When war was declared with Germany on 5 August 1914, E9 was based at Harwich, in the 8th Submarine Flotilla of the Home Fleets.

At dawn on 13 September 1914, the submarine, commanded by Lieutenant-Commander Horton, torpedoed the German light cruiser six miles southwest of Heligoland. Hela was hit amidships with the two torpedoes, fired from a range of 600 yards. All but two of her crew were rescued by the German submarine U-18 and another German ship. Although pursued most of the day by German naval forces, E9 managed to reach Harwich safely. Three weeks later, Horton sank the German destroyer off the mouth of the River Ems. For sinking the cruiser and the destroyer, Horton was awarded the Distinguished Service Order (DSO).

On 15 October 1914, E9 set out for the Baltic to act in support of the Russians, together with E1, and followed later by E11. Due to technical problems, E1 reached Libau before E9. E11 was forced to turn back. The transit through the Sound was particularly hazardous.

On 2 July 1915 E9 torpedoed SMS Prinz Adalbert. The torpedo hit below the conning tower, caused severe damage, and killed ten men, but failed to sink the ship.
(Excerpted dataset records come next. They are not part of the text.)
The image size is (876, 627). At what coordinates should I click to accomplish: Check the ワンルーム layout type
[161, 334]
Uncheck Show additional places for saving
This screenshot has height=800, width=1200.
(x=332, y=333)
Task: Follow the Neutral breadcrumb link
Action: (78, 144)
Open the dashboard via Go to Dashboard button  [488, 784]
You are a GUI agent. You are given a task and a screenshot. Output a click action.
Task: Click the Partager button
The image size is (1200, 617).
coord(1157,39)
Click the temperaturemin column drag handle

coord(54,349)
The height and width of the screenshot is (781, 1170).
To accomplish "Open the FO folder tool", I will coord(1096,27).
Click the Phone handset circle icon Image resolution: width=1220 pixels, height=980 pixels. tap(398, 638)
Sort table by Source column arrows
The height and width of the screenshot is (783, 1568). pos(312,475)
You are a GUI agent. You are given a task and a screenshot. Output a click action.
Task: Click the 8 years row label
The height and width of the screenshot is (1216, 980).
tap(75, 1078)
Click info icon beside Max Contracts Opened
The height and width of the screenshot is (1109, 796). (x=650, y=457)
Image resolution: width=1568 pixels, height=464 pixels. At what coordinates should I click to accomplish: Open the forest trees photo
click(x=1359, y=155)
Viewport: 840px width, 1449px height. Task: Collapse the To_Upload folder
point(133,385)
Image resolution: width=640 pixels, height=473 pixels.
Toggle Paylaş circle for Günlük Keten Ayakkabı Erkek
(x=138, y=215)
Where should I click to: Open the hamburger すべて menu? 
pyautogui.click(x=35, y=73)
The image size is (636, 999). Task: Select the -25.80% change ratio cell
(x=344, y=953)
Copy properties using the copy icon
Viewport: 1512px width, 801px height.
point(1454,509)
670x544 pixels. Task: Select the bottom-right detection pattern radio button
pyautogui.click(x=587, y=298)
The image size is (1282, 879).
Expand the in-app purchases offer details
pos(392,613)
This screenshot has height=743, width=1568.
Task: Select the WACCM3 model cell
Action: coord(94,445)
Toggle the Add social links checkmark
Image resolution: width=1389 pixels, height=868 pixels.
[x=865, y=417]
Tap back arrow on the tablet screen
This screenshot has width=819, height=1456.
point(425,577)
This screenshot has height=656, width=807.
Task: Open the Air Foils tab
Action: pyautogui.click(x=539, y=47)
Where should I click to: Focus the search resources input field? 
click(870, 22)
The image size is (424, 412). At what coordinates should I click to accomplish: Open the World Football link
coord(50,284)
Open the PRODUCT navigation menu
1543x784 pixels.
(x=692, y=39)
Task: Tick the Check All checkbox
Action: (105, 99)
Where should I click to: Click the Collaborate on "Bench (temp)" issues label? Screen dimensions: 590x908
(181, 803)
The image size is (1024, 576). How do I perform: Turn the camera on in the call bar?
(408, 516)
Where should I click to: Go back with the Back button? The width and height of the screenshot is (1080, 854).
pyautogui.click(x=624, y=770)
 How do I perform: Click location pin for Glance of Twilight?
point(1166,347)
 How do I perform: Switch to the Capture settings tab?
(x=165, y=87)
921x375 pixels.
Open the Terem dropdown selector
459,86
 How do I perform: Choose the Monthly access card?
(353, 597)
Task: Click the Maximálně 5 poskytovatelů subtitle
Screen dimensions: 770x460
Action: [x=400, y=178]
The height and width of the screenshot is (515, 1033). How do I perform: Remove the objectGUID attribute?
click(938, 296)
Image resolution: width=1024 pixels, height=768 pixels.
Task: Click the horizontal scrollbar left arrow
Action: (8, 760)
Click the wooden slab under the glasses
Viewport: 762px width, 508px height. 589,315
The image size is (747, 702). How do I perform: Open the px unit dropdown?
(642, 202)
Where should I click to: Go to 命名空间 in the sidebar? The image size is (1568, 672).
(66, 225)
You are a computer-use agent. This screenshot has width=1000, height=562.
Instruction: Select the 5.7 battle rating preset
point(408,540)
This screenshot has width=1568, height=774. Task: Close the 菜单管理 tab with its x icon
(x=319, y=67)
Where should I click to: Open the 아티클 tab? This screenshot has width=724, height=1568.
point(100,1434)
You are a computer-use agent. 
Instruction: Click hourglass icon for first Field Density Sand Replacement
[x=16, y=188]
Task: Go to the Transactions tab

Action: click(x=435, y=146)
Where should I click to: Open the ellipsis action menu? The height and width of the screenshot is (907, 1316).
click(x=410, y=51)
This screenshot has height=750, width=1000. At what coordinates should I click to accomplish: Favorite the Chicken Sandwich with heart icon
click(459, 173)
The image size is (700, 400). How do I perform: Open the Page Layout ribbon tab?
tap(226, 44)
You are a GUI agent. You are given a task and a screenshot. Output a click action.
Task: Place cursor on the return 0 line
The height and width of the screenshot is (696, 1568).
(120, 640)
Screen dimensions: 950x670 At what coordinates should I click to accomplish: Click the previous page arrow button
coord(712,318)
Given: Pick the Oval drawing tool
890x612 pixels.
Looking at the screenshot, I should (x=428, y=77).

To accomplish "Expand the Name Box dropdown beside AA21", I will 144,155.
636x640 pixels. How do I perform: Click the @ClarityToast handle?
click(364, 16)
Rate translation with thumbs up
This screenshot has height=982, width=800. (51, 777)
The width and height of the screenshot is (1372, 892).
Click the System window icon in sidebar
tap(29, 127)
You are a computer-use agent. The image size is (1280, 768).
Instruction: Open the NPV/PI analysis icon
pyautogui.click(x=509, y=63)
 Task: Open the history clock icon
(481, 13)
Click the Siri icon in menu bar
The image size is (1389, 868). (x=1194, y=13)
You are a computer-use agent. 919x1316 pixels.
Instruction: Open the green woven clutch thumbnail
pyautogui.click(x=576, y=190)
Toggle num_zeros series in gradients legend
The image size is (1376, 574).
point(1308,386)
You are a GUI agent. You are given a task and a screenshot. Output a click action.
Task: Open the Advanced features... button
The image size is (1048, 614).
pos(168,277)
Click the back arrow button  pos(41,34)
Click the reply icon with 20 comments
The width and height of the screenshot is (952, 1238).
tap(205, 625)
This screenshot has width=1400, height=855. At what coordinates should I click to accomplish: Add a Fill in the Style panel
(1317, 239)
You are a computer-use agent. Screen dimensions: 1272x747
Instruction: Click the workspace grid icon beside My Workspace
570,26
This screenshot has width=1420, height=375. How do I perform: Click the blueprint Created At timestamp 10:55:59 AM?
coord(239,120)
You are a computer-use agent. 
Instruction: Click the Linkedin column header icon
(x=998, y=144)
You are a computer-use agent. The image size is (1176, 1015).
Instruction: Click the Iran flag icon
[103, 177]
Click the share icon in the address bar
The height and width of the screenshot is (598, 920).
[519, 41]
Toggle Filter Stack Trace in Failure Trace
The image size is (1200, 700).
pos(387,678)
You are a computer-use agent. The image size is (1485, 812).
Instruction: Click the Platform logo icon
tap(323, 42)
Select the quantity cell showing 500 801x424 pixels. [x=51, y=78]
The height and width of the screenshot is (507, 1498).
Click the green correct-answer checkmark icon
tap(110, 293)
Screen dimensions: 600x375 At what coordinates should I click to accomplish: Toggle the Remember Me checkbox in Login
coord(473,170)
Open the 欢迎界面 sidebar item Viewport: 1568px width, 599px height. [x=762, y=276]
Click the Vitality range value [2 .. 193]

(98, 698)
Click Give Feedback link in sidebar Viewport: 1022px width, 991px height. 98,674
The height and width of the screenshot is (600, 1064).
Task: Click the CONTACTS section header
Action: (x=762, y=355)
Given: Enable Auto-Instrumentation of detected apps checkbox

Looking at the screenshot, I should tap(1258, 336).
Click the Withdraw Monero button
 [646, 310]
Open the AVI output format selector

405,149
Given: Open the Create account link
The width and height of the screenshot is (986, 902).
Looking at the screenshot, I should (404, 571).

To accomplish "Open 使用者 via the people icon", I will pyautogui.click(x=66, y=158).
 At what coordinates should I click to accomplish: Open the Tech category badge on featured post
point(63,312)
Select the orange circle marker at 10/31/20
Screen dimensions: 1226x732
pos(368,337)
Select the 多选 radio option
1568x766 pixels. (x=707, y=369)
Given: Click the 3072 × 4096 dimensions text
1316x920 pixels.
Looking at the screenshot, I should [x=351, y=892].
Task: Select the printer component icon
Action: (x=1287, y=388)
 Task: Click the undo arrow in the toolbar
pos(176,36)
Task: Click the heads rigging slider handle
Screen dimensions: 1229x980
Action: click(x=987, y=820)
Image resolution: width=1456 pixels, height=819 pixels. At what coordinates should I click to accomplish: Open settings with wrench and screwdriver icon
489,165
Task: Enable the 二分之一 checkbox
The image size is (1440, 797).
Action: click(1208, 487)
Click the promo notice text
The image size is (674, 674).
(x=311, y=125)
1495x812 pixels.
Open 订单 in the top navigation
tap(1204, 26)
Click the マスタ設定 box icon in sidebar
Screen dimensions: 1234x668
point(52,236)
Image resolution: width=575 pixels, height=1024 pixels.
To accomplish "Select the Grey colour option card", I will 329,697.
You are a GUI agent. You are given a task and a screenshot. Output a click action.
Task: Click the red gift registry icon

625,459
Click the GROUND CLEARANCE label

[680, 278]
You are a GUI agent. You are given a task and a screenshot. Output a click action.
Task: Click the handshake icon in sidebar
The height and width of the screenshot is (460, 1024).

During 18 and 19 October 1915 , E9 successively intercepted four German steamers. Following cruiser rules, the ships were stopped and three of them were sunk. The fourth, which was carrying a cargo of wood, failed to sink.

E9 was scuttled outside Helsinki (Helsingfors) 1.5 nmi off Grohara Light in the Gulf of Finland on 3 April 1918 to avoid seizure by advancing German forces.

HMS E9 was salvaged for breaking in Finland in August 1953.

== The Jolly Roger Tradition ==

While in command of the E9, Horton initiated the tradition of submarines flying the Jolly Roger upon returning from successful combat patrols. Remembering comments by First Sea Lord Admiral Sir Arthur Wilson, who complained that submarines were "underhanded, unfair, and damned un-English" and that personnel should be hanged as pirates, Horton flew the flag when the E9 returned to port following the sinking of the Hela. They flew additional flags after each successful patrol, but when there was no room for more flags, they began adding symbols, each indicating a certain achievement, to a single large flag. This practice was imitated by other British submarines during World War I, and it was renewed again during World War II. The Admiralty initially disapproved of the practice, but was unable to stop it. The Jolly Roger has since been adopted as the logo of the Royal Navy Submarine Service.